• **Exercise**
The copy you give must match the lines from the top of the data through the line containing "The height and" exactly, and it must hold no pictures.

• **Collected data**
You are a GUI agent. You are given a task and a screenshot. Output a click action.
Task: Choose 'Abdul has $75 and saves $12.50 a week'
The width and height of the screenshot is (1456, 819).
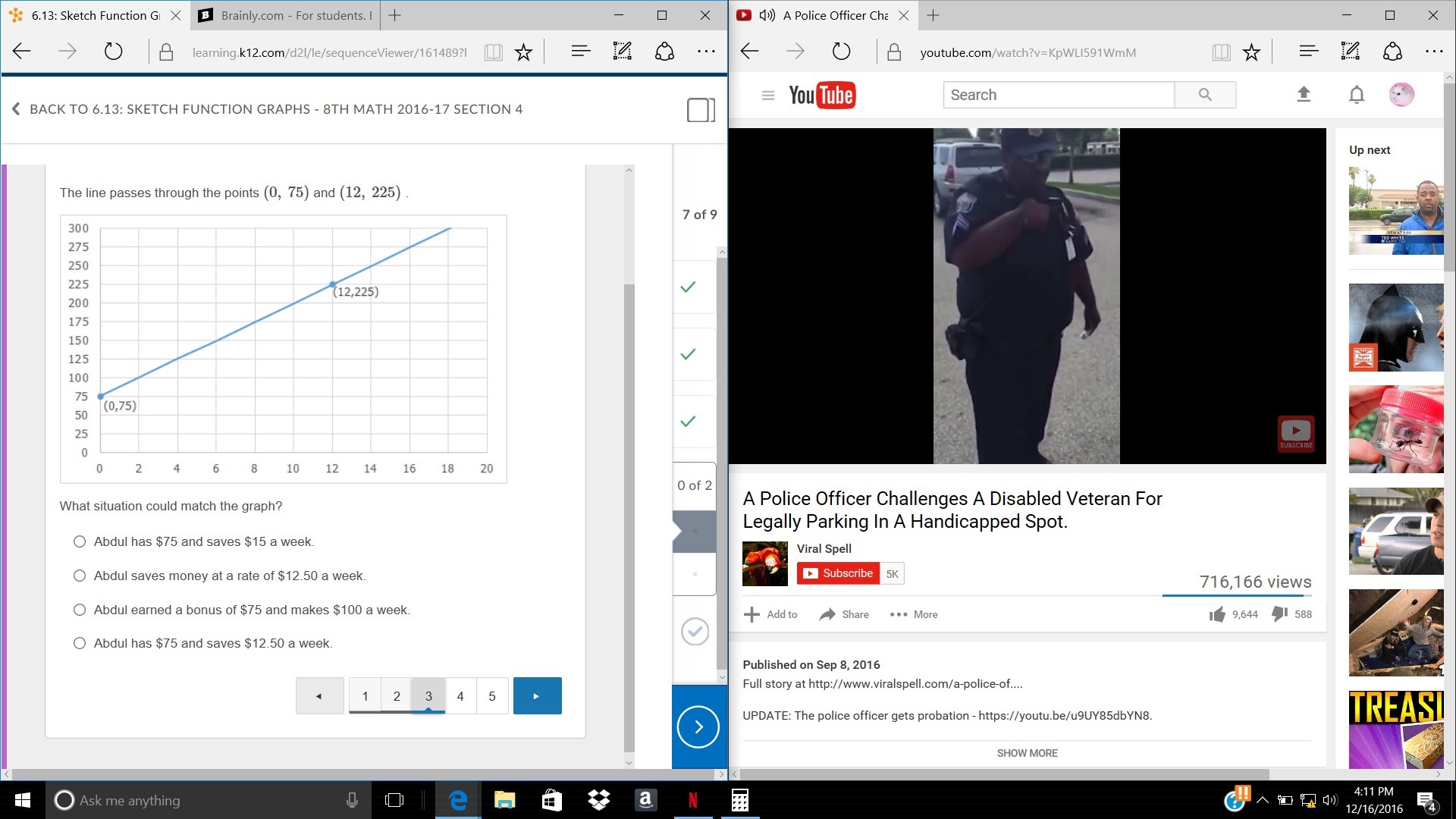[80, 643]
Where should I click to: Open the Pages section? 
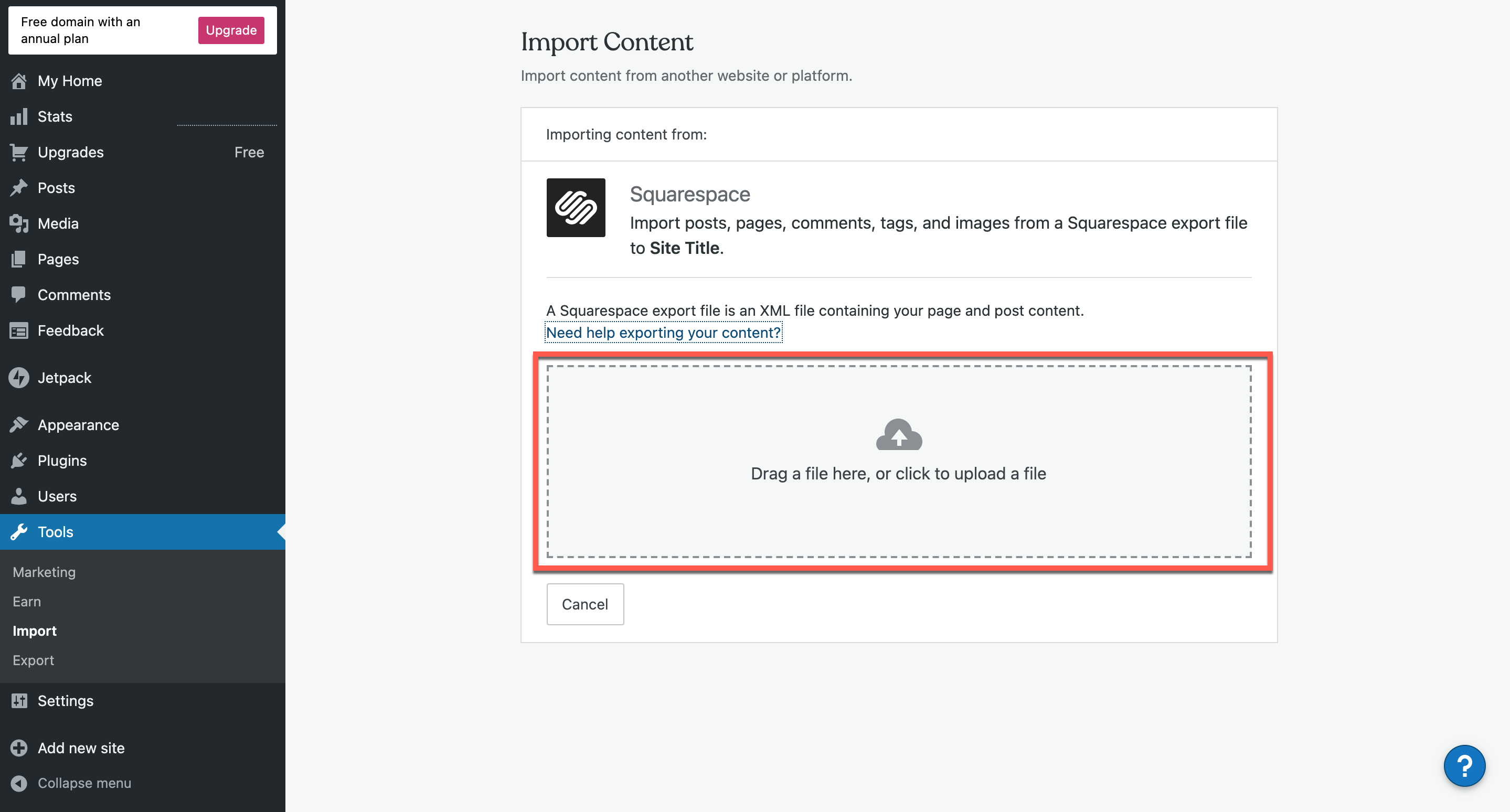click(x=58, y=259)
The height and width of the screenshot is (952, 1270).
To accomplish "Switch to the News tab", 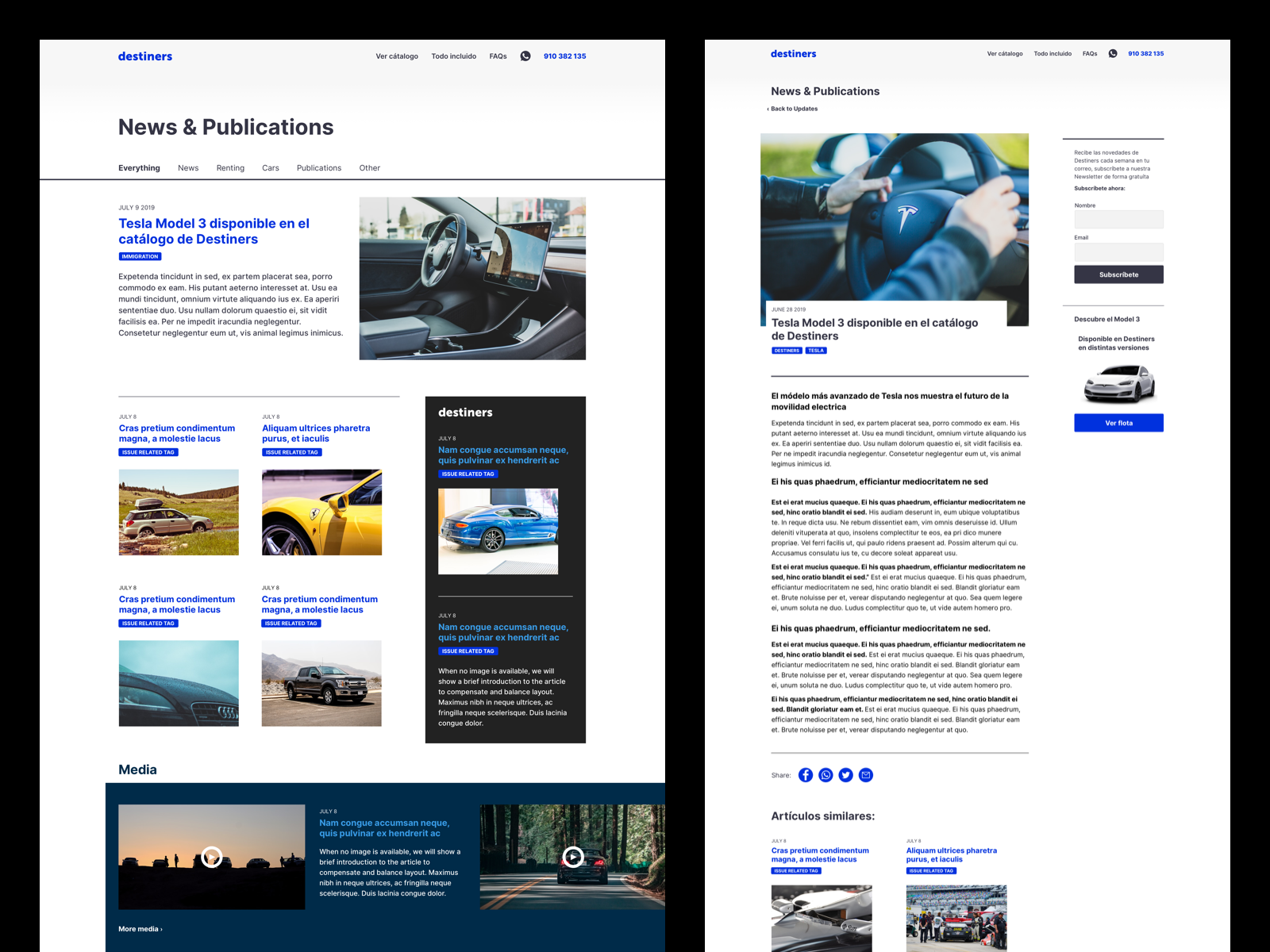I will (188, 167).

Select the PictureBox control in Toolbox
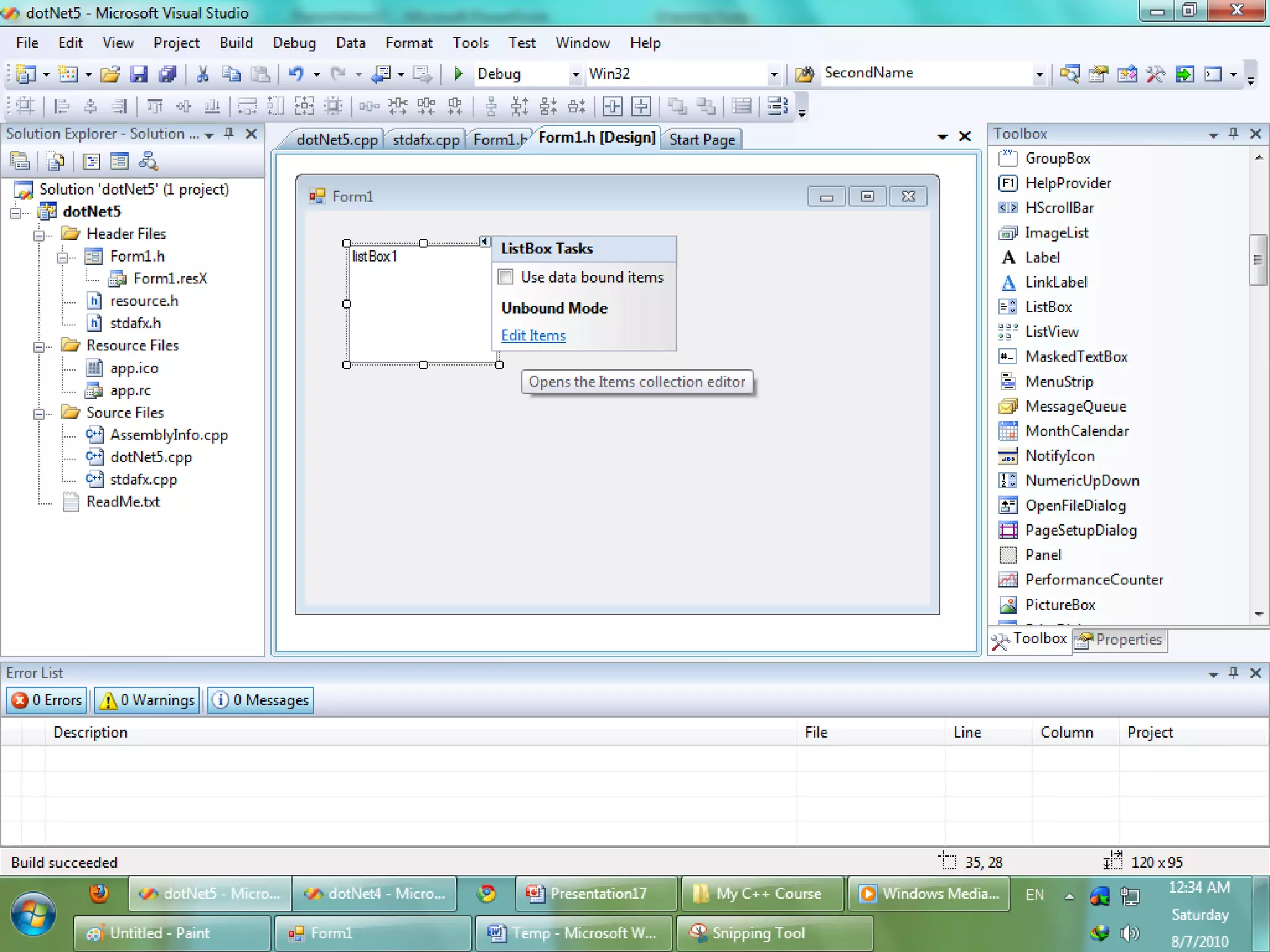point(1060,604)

• **Solution to this exercise**
You are a GUI agent. You are given a task and a screenshot. Output a click action.
Task: Choose 'Abdul has $75 and saves $12.50 a week'
The width and height of the screenshot is (1456, 819).
[80, 643]
Where should I click to: Open the Pages section? 
click(x=58, y=259)
The height and width of the screenshot is (952, 1270).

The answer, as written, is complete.